> It will be interesting to know what challenges came up in nudging the model to work better with time travel debug data, since this data is novel and the models today might not be well trained for making use of it.
This is actually quite interesting - it's something I'm planning to make a future post about.
But basically the LLM seems to be fairly good at using this interface effectively so long as we tuned what tools we provide quite carefully:
* Where we would want the LLM to use a tool sparingly it was better not to provide it at all. When you have time travel debugging it's usually better to work backwards since that tells you the causality of the bug. If we gave Claude the ability to step forward it tended to use it for everything, even when appropriate.
* LLMs weren't great at managing state they've set up. Allowing the LLM to set breakpoints just confused it later when it forget they were there.
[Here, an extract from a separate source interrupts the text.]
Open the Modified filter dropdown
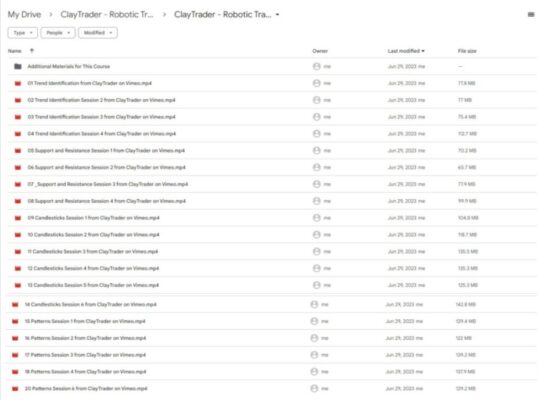Image resolution: width=538 pixels, height=400 pixels. pos(98,33)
* Open ended commands were a bad fit. For example, a time travel debugger can usually jump around in time according to an internal timebase. If the LLM was given access to that, unconstrained, it tended to just waste lots of effort guessing timebases and looking to see what was there.
* Sometimes the LLM just wants to hold something the wrong way and you have to let it. It was almost impossible to get the AI to understand that it could step back into a function on the previous line. It would always try going to the line, then stepping back, resulting in an overshoot. We had to just adapt the tool so that it could use it the way it thought it should work.
The overall result is actually quite satisfactory but it was a bit of a journey to understand how to give the LLM enough flexibility to generate insights without letting it get itself into trouble.